## GTEx MatrixTables

To create MatrixTables containing all variant-gene associations tested in each tissue (including non-significant associations) for [GTEx](https://gtexportal.org/home/datasets) v8.

There are two MatrixTables, one is for the eQTL tissue-specific all SNP gene associations data and the other is for the sQTL tissue-specific all SNP gene associations data. 

Hail Tables for each tissue were already created previously from the data [here](https://console.cloud.google.com/storage/browser/hail-datasets-tmp/GTEx/GTEx_Analysis_v8_QTLs). For eQTL each table is ~7 GiB, and for sQTL each table is ~40 GiB or so. A README describing the fields in the GTEx QTL datasets is available [here](https://storage.googleapis.com/gtex_analysis_v8/single_tissue_qtl_data/README_eQTL_v8.txt).

Each MatrixTable has rows keyed by `["locus", "alleles"]`, and columns keyed by `["tissue"]`.

In [None]:
import subprocess
import hail as hl
hl.init()

First we can grab a list of the GTEx tissue names:

In [None]:
list_tissues = subprocess.run(["gsutil", "-u", "broad-ctsa", "ls", 
                                "gs://hail-datasets-tmp/GTEx/GTEx_Analysis_v8_QTLs/GTEx_Analysis_v8_eQTL_all_associations"], 
                               stdout=subprocess.PIPE)
tissue_files = list_tissues.stdout.decode("utf-8").split()
tissue_names = [x.split("/")[-1].split(".")[0] for x in tissue_files]

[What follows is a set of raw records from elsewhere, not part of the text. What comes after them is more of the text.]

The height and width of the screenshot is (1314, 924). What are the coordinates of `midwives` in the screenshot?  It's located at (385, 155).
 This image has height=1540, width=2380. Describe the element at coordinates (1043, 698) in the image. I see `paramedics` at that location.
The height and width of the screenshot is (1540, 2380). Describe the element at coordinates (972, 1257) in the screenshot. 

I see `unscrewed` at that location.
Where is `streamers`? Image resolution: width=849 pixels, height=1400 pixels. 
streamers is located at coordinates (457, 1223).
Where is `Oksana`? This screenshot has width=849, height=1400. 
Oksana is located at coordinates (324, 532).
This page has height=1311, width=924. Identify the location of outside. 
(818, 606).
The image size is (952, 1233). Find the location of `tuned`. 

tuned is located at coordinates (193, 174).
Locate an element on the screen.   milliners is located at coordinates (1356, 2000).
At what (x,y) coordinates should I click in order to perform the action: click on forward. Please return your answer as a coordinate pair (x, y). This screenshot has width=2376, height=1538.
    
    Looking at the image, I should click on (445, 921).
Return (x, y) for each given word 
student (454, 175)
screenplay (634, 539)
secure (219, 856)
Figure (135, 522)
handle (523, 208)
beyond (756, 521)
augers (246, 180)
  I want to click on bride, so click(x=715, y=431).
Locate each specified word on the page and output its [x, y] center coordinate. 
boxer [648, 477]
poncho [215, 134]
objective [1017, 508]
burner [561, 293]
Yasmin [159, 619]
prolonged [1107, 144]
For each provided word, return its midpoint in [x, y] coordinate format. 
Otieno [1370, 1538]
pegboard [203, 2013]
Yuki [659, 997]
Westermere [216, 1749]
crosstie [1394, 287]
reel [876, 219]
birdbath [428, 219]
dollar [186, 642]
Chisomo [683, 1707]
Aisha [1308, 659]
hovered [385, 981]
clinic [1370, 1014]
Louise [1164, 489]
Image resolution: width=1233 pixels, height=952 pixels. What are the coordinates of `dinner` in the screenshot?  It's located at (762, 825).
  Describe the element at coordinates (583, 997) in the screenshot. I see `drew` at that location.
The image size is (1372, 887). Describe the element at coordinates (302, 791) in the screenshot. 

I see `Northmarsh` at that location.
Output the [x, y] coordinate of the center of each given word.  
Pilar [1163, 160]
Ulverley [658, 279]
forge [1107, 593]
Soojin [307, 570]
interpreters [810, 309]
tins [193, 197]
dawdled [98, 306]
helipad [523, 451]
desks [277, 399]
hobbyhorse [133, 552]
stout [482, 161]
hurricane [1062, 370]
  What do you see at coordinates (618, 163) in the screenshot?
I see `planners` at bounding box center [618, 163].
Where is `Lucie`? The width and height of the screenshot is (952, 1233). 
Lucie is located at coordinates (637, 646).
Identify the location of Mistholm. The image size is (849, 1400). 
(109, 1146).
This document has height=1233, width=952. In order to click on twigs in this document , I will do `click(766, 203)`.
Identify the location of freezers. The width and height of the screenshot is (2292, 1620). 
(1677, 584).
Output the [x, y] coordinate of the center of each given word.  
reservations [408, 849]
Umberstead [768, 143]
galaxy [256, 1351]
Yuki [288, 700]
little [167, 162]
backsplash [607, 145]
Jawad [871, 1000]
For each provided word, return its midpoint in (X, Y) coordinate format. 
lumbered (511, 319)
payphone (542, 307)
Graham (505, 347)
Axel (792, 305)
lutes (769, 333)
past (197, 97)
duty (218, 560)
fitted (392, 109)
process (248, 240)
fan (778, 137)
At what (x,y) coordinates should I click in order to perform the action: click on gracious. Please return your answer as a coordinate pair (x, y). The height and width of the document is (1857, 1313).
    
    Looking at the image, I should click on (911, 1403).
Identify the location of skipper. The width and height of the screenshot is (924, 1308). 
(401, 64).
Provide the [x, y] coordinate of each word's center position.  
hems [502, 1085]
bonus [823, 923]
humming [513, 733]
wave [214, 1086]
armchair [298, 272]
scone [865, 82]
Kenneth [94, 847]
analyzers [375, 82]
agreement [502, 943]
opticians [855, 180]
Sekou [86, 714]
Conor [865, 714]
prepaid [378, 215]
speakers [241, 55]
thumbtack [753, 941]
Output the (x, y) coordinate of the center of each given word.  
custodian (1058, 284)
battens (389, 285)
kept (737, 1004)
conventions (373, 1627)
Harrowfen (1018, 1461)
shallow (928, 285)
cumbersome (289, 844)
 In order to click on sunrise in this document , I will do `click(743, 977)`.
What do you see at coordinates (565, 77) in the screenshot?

Take a peek at the tissue names we get to make sure they're what we expect:

In [None]:
tissue_names[0:5]

We can start with the process for the eQTL tables since they are smaller and a bit easier to work with. There are pretty much three steps here
  - Generate individual MatrixTables from the existing Hail Tables for each tissue type, there are 49 tissue types in total.
  - Perform a multi-way union cols (MWUC) on these 49 MatrixTables to create a single MatrixTable where there is a column for each tissue.
  - After the MWUC the resulting MatrixTable has pretty imbalanced partitions (some are KiBs, others are GiBs) so we have to repartition the unioned MatrixTable.

### eQTL tissue-specific all SNP gene associations

#### Generate individual MatrixTables from the existing Hail Tables for each tissue type (49 total).

Write output to `gs://hail-datasets-tmp/GTEx/eQTL_MatrixTables/`.

In [None]:
for tissue_name in tissue_names:
    print(f"eQTL: {tissue_name}")
    ht = hl.read_table(f"gs://hail-datasets-us/GTEx_eQTL_allpairs_{tissue_name}_v8_GRCh38.ht", _n_partitions=64)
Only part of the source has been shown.